L’autrichien Marvin Kren imite John Carpenter avec une maladresse flagrante et cruellement négligente. L’anti-héros bourru, son chien et son équipe de scientifique décèle une anomalie génétique dans le froid intersidéral. Une des rares séquences réussie dans The Station est la découverte d’un glacier recouvert de sang, créant par cette simple image une angoisse grandissante et un malaise inattendu. Le reste n’est qu’un sombre chaos, se déclinant en multitude de personnages bâclés, en sous-intrigues ennuyantes et d’un scénario frôlant l’incompétence. Le cinéaste annonce qu’il ne veut pas user d’effets spéciaux numériques et c’est tout à son honneur. Mais les « monstres » sont si grotesques qu’ils n’influent en nous pas une once de tension ou de peur, la où celui de The Thing semait la paranoïa et l’inquiétude.

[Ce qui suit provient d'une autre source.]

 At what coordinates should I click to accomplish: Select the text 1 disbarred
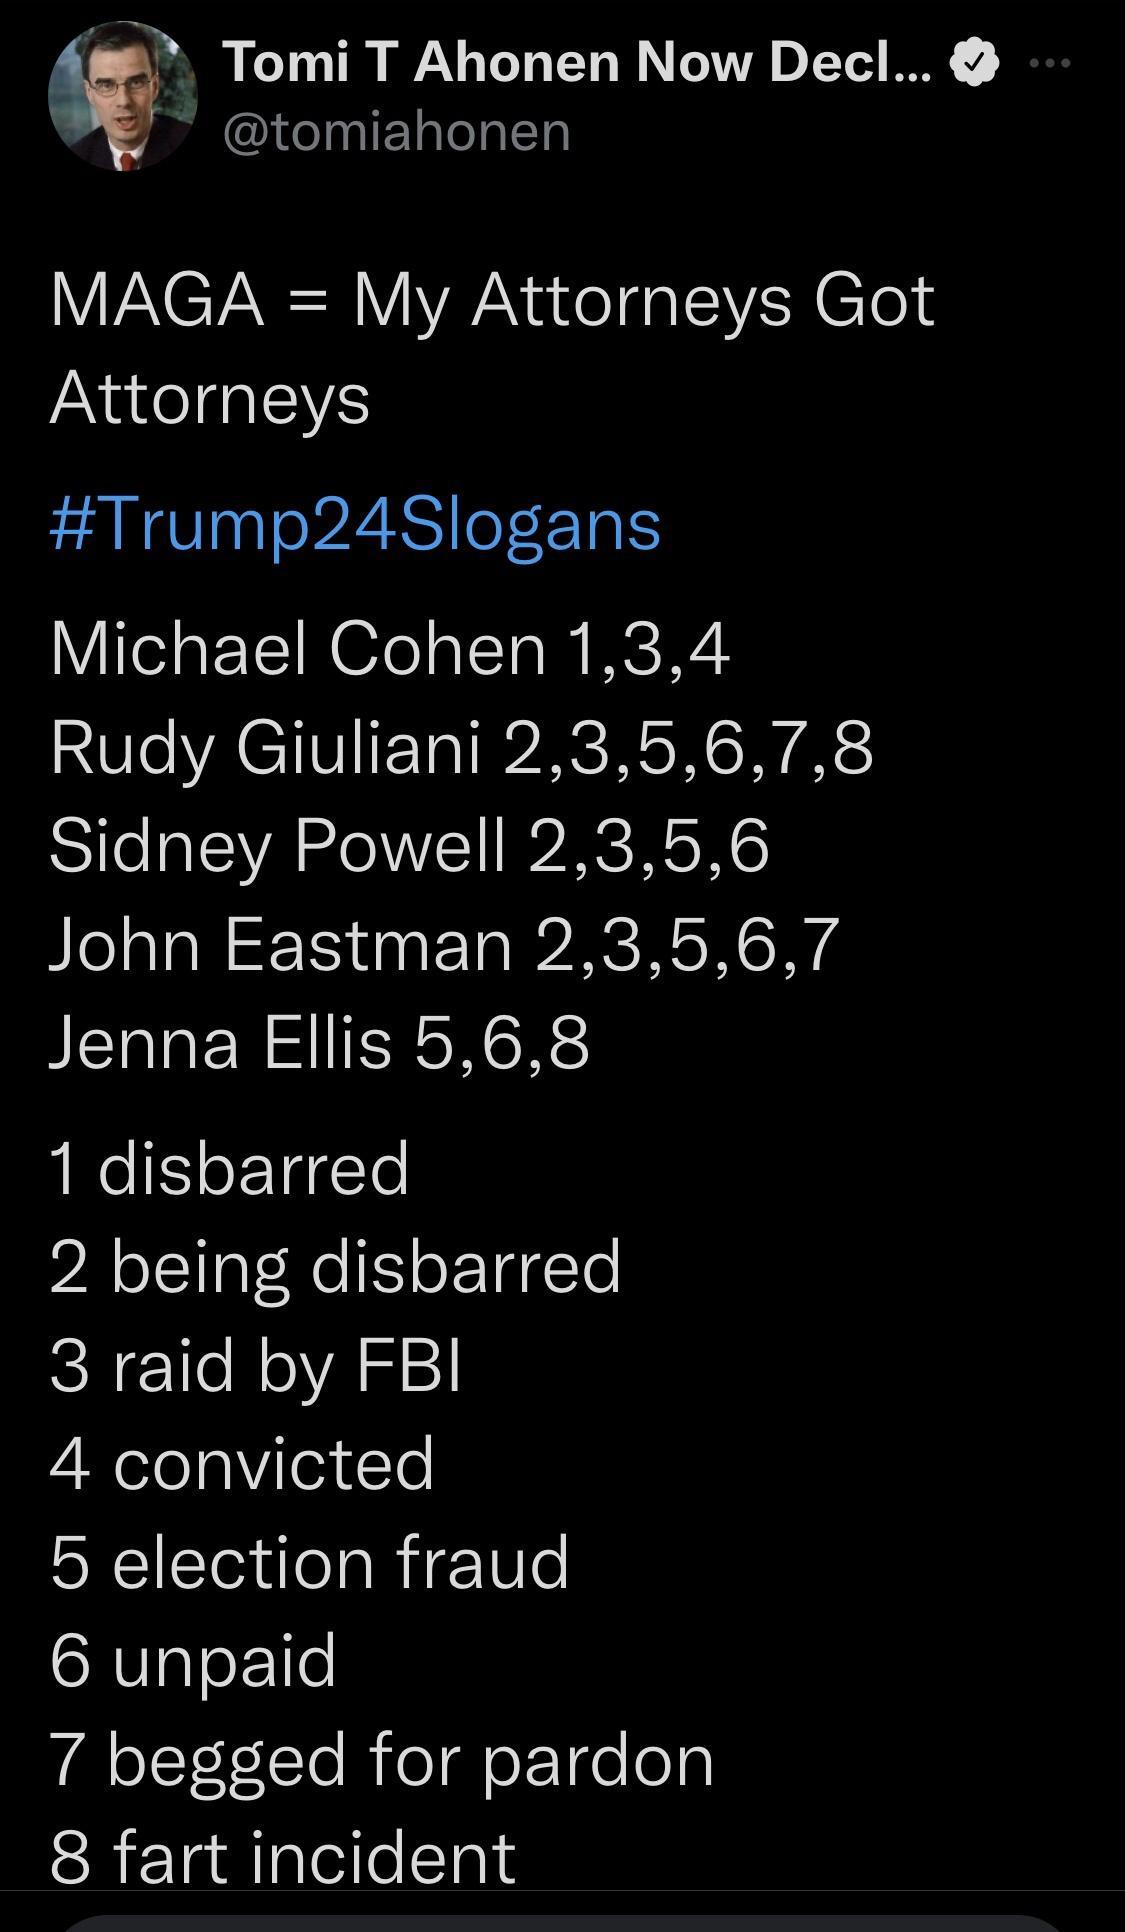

Les séquences en huis clos sont brouillonnes, le montage s’emballant fatalement, les plans s’enchaînant trop rapidement, la caméra étant trop mouvante. Même les cris ne semble pas réglés sur la bonne tonalité. Ainsi tout comme dans Belenggu, l’image –quand elle reste en place- reste le seul point fort quand l’écriture se disperse et que les références engloutissent le film.
Pourquoi les lapins deviennent l’objet horrifique de certains cinéastes ? Déjà dans Les Rongeurs de l’Apocalypse (William F. Claxton, 1972), puis Donnie Darko (Richard Kelly, 2001), même Anya (de Buffy contre les vampires) est terrifiée par ces petits rongeurs aux allures de conte de fée. Est-ce un désir de renverser les codes ? Faire de ce qui est traditionnellement mignon, un sujet de crainte ? Les grandes oreilles sont-elles menaçantes ou ont-elles un double sens ? Le problème ne réside pas dans la conception d’effrayer avec Panpan (Bambie, Disney, 1942) mais dans la réutilisation extrême de ce procédé. Les vaches, les moutons, les canards ne demandent qu’à être sollicités ! L’inventivité n’a aucune limite. La création est inépuisable. Upi aurait pu mettre en œuvre un lapin-tueur novateur avec ses propres codes horrifiques mais hélas les situations, intrigues et visuel trop pompés sur Lynch ne font qu’épaissir la couche de références qui entrave le film. De plus, Belenggu s’encombre d’une demi heure de trop, se perdant dans la sur-explication, la où David Lynch reste subtil et nébuleux. Ainsi, nos deux cinéastes n’ont pas réussit à imposer leur propre style, leurs idées se noyant dans un bain de références paralysant leurs œuvres, les dénuant d’une quelconque ardeur.